Hi, we’re in process of learning and adopting Agno into our system and wondering what are the best practices when it comes to security with Agno and what are the built in protections. I can’t find anything in the docs.
A resource that resonates with us is this guide and it’s something we want to implement with Agno.
Based on that article we have few questions. (and please correct me if it’s not the right direction)
is it possible and how to wrap all unsafe input (including user input, context, knowledge documents, …) in the hash block automatically? or do we need to do that manually?
for the ethos check, we’re thinking running it seperate before calling team.arun. Is it the best way or are there some built in capabilities in agents/teams that would be useful for such usecase?
Hi @jakubriedl,
Thank you for reaching out — we’re thrilled to hear this! I’ve shared your questions with our engineering team, and we’ll get back to you shortly.
In the meantime, if you’d like to chat with our Head of Engineering to explore how Agno can best fit your use case or walk through best practices, we’d be happy to set up a call.
Hi @jakubriedl
Great questions! I’ll first answer them then add my own recommendations
The hash-block technique is a very sensible approach. We don’t today have the ability for the user’s input to become part of the system message. BUT you can take whatever you get from the user and do exactly that hash-block wrapping before sending it to agent.run(...). This would at least cover the user input, but that wouldn’t address information from the knowledge base. Although this should be fully in your control, so it shouldn’t be exploitable by a user?

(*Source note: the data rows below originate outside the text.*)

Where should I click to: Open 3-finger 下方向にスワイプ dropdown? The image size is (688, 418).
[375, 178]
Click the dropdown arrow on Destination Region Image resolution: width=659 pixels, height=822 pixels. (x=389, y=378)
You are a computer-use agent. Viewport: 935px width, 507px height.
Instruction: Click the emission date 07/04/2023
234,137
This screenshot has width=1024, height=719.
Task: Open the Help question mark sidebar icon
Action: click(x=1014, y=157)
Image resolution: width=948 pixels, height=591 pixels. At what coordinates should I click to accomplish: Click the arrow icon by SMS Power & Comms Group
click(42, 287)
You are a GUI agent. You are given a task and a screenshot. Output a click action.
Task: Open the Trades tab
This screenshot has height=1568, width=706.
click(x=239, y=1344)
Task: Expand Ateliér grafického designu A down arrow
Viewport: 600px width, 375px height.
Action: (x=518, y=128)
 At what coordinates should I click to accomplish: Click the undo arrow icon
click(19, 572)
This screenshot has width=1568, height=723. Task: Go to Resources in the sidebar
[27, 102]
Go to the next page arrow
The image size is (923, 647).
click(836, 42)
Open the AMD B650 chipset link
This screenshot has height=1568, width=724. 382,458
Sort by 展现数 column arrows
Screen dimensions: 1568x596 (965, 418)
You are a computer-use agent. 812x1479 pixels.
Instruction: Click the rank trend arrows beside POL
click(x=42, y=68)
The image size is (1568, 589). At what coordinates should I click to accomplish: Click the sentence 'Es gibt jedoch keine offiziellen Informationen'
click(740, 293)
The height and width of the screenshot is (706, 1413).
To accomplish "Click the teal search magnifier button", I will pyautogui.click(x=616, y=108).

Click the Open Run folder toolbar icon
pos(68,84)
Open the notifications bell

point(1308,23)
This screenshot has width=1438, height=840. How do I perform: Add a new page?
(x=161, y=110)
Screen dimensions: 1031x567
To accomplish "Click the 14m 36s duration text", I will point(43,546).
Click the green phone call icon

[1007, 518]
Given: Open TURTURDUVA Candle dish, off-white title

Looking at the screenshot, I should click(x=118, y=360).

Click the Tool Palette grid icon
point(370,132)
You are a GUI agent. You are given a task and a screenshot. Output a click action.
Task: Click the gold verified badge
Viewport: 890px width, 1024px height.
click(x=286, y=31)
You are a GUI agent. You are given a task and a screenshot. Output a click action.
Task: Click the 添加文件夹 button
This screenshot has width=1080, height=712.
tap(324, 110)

This is effectively guardrails, something we are actively working on for the agent level, but for the time being you can choose an LLM that has built-in guardrails (most proprietary models do). But ideally these would be customisable by you, that is what we are building. But yes, you could also run one separately before running the main agent.
Alternatively, you could set response_model on your agent to require structured output, reducing the amount of “free text” that the agent responds with. But this of course depends on your application.
Some general comments:
An agent’s possible damage is constrained to what tools it has access to. We offer tool_hooks where you can check any parameters passed by the LLM for tool execution and do any validation. You could even use a small purpose-built agent inside the tool hook to sanitise any parameters (this agent would have no interaction with the user, so could work well).
If you have multiple steps in your flow, you could also build a workflow where you can do all sorts of checking and validation, including the ethos check, in the workflow. I can really recommend this approach.
Re: exploitability of KB, memory and some tool results:
In our SaaS use-case users are able to upload their own documents to KB, other content to the platform (tool results) and I can imagine also a scenario where they trick an agent to add a specific text to memory. So one of our sec principle we have in mind is general “don’t trust any user input”
Re: reducing possible damage
We are definitely limiting the scope of what the agents can do, however similar to what happened in recent github MCP incident recently it’s would be possible in our case that one user creates content that other user has injected in context so it runs with authz of different user that may not be aware.
Would you mind if we contribute automatic hash blocks to all prompt parts that may include user input?